Make an exact copy of the records below. Include every line.

(Stored records)
· · · · ·
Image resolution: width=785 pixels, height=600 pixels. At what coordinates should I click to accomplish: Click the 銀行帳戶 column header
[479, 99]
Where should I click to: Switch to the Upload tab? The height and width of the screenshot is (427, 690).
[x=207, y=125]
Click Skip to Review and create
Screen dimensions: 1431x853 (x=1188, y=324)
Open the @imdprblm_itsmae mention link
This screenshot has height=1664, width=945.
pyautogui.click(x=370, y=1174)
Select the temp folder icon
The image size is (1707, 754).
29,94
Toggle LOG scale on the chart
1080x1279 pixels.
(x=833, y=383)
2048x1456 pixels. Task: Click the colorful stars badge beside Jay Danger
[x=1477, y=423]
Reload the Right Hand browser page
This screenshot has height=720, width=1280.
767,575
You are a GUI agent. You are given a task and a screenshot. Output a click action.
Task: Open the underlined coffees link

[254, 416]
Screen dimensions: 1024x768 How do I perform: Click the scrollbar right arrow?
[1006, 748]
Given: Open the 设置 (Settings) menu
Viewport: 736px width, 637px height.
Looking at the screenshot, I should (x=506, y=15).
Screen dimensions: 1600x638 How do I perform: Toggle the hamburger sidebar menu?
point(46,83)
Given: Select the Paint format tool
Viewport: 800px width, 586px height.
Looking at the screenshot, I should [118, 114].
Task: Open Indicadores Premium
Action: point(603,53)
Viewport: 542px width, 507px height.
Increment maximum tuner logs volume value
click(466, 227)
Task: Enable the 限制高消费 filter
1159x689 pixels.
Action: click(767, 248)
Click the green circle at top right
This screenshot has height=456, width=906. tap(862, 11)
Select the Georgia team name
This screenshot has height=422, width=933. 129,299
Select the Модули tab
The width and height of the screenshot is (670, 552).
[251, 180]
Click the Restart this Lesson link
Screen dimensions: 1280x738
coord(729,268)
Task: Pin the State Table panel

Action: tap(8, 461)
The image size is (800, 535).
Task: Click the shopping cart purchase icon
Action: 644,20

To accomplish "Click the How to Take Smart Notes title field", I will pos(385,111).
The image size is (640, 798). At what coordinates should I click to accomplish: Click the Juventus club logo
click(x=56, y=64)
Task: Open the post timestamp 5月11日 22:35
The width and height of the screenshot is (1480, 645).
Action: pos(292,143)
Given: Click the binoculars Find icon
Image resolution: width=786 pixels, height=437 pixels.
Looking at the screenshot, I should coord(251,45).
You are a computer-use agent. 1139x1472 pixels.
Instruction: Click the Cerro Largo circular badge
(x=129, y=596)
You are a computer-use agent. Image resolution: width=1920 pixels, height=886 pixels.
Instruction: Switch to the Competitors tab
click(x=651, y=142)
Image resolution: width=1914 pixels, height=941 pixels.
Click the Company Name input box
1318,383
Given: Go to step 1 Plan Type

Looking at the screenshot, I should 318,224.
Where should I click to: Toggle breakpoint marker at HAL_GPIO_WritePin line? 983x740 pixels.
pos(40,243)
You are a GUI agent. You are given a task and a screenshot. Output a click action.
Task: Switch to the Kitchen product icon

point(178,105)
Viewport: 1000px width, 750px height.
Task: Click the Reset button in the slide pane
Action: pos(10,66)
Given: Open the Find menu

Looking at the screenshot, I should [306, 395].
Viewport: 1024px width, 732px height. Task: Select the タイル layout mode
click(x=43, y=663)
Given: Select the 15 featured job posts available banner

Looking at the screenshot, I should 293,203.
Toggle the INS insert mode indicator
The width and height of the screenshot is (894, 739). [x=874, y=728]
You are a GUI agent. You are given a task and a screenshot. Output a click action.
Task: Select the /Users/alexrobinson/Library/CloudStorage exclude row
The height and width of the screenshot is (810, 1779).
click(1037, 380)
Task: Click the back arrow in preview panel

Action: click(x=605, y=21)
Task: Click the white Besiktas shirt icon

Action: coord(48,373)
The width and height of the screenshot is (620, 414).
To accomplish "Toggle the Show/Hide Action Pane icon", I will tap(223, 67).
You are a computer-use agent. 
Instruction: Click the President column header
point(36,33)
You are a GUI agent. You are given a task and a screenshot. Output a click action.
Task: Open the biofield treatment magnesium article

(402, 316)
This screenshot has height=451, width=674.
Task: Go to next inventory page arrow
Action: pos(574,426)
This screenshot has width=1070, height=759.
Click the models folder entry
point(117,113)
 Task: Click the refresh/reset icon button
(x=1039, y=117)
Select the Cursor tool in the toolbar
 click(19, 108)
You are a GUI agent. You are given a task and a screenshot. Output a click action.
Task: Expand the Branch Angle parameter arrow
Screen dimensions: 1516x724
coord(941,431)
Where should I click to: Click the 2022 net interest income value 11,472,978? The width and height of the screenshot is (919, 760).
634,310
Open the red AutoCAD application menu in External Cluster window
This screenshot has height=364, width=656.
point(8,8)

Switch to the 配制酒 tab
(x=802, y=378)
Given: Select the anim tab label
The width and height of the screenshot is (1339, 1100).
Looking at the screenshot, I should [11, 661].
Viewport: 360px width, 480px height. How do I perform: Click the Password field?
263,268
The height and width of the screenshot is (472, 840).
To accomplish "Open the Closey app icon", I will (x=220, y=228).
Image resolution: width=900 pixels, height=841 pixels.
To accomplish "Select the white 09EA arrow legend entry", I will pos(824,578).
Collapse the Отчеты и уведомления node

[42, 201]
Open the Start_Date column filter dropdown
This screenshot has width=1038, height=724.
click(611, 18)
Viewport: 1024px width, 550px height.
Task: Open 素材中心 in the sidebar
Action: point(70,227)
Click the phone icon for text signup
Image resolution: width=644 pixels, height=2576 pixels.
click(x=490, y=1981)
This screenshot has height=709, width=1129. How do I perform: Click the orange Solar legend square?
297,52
· · · · ·
Output below -
Image resolution: width=785 pixels, height=600 pixels. At what coordinates should I click to accomplish: Click the 銀行帳戶 column header
[479, 99]
Where should I click to: Switch to the Upload tab? The height and width of the screenshot is (427, 690).
[x=207, y=125]
Click Skip to Review and create
Screen dimensions: 1431x853 (x=1188, y=324)
Open the @imdprblm_itsmae mention link
This screenshot has height=1664, width=945.
pyautogui.click(x=370, y=1174)
Select the temp folder icon
The image size is (1707, 754).
29,94
Toggle LOG scale on the chart
1080x1279 pixels.
(x=833, y=383)
2048x1456 pixels. Task: Click the colorful stars badge beside Jay Danger
[x=1477, y=423]
Reload the Right Hand browser page
This screenshot has height=720, width=1280.
767,575
You are a GUI agent. You are given a task and a screenshot. Output a click action.
Task: Open the underlined coffees link

[254, 416]
Screen dimensions: 1024x768 How do I perform: Click the scrollbar right arrow?
[1006, 748]
Given: Open the 设置 (Settings) menu
Viewport: 736px width, 637px height.
Looking at the screenshot, I should (x=506, y=15).
Screen dimensions: 1600x638 How do I perform: Toggle the hamburger sidebar menu?
point(46,83)
Given: Select the Paint format tool
Viewport: 800px width, 586px height.
Looking at the screenshot, I should [118, 114].
Task: Open Indicadores Premium
Action: point(603,53)
Viewport: 542px width, 507px height.
Increment maximum tuner logs volume value
click(466, 227)
Task: Enable the 限制高消费 filter
1159x689 pixels.
Action: click(767, 248)
Click the green circle at top right
This screenshot has height=456, width=906. tap(862, 11)
Select the Georgia team name
This screenshot has height=422, width=933. 129,299
Select the Модули tab
The width and height of the screenshot is (670, 552).
[251, 180]
Click the Restart this Lesson link
Screen dimensions: 1280x738
coord(729,268)
Task: Pin the State Table panel

Action: tap(8, 461)
The image size is (800, 535).
Task: Click the shopping cart purchase icon
Action: 644,20

To accomplish "Click the How to Take Smart Notes title field", I will pos(385,111).
The image size is (640, 798). At what coordinates should I click to accomplish: Click the Juventus club logo
click(x=56, y=64)
Task: Open the post timestamp 5月11日 22:35
The width and height of the screenshot is (1480, 645).
Action: pos(292,143)
Given: Click the binoculars Find icon
Image resolution: width=786 pixels, height=437 pixels.
Looking at the screenshot, I should coord(251,45).
You are a computer-use agent. 1139x1472 pixels.
Instruction: Click the Cerro Largo circular badge
(x=129, y=596)
You are a computer-use agent. Image resolution: width=1920 pixels, height=886 pixels.
Instruction: Switch to the Competitors tab
click(x=651, y=142)
Image resolution: width=1914 pixels, height=941 pixels.
Click the Company Name input box
1318,383
Given: Go to step 1 Plan Type

Looking at the screenshot, I should 318,224.
Where should I click to: Toggle breakpoint marker at HAL_GPIO_WritePin line? 983x740 pixels.
pos(40,243)
You are a GUI agent. You are given a task and a screenshot. Output a click action.
Task: Switch to the Kitchen product icon

point(178,105)
Viewport: 1000px width, 750px height.
Task: Click the Reset button in the slide pane
Action: pos(10,66)
Given: Open the Find menu

Looking at the screenshot, I should [306, 395].
Viewport: 1024px width, 732px height. Task: Select the タイル layout mode
click(x=43, y=663)
Given: Select the 15 featured job posts available banner

Looking at the screenshot, I should 293,203.
Toggle the INS insert mode indicator
The width and height of the screenshot is (894, 739). [x=874, y=728]
You are a GUI agent. You are given a task and a screenshot. Output a click action.
Task: Select the /Users/alexrobinson/Library/CloudStorage exclude row
The height and width of the screenshot is (810, 1779).
click(1037, 380)
Task: Click the back arrow in preview panel

Action: click(x=605, y=21)
Task: Click the white Besiktas shirt icon

Action: coord(48,373)
The width and height of the screenshot is (620, 414).
To accomplish "Toggle the Show/Hide Action Pane icon", I will tap(223, 67).
You are a computer-use agent. 
Instruction: Click the President column header
point(36,33)
You are a GUI agent. You are given a task and a screenshot. Output a click action.
Task: Open the biofield treatment magnesium article

(402, 316)
This screenshot has height=451, width=674.
Task: Go to next inventory page arrow
Action: pos(574,426)
This screenshot has width=1070, height=759.
Click the models folder entry
point(117,113)
 Task: Click the refresh/reset icon button
(x=1039, y=117)
Select the Cursor tool in the toolbar
 click(19, 108)
You are a GUI agent. You are given a task and a screenshot. Output a click action.
Task: Expand the Branch Angle parameter arrow
Screen dimensions: 1516x724
coord(941,431)
Where should I click to: Click the 2022 net interest income value 11,472,978? The width and height of the screenshot is (919, 760).
634,310
Open the red AutoCAD application menu in External Cluster window
This screenshot has height=364, width=656.
point(8,8)

Switch to the 配制酒 tab
(x=802, y=378)
Given: Select the anim tab label
The width and height of the screenshot is (1339, 1100).
Looking at the screenshot, I should [11, 661].
Viewport: 360px width, 480px height. How do I perform: Click the Password field?
263,268
The height and width of the screenshot is (472, 840).
To accomplish "Open the Closey app icon", I will (x=220, y=228).
Image resolution: width=900 pixels, height=841 pixels.
To accomplish "Select the white 09EA arrow legend entry", I will pos(824,578).
Collapse the Отчеты и уведомления node

[42, 201]
Open the Start_Date column filter dropdown
This screenshot has width=1038, height=724.
click(611, 18)
Viewport: 1024px width, 550px height.
Task: Open 素材中心 in the sidebar
Action: point(70,227)
Click the phone icon for text signup
Image resolution: width=644 pixels, height=2576 pixels.
click(x=490, y=1981)
This screenshot has height=709, width=1129. How do I perform: Click the orange Solar legend square?
297,52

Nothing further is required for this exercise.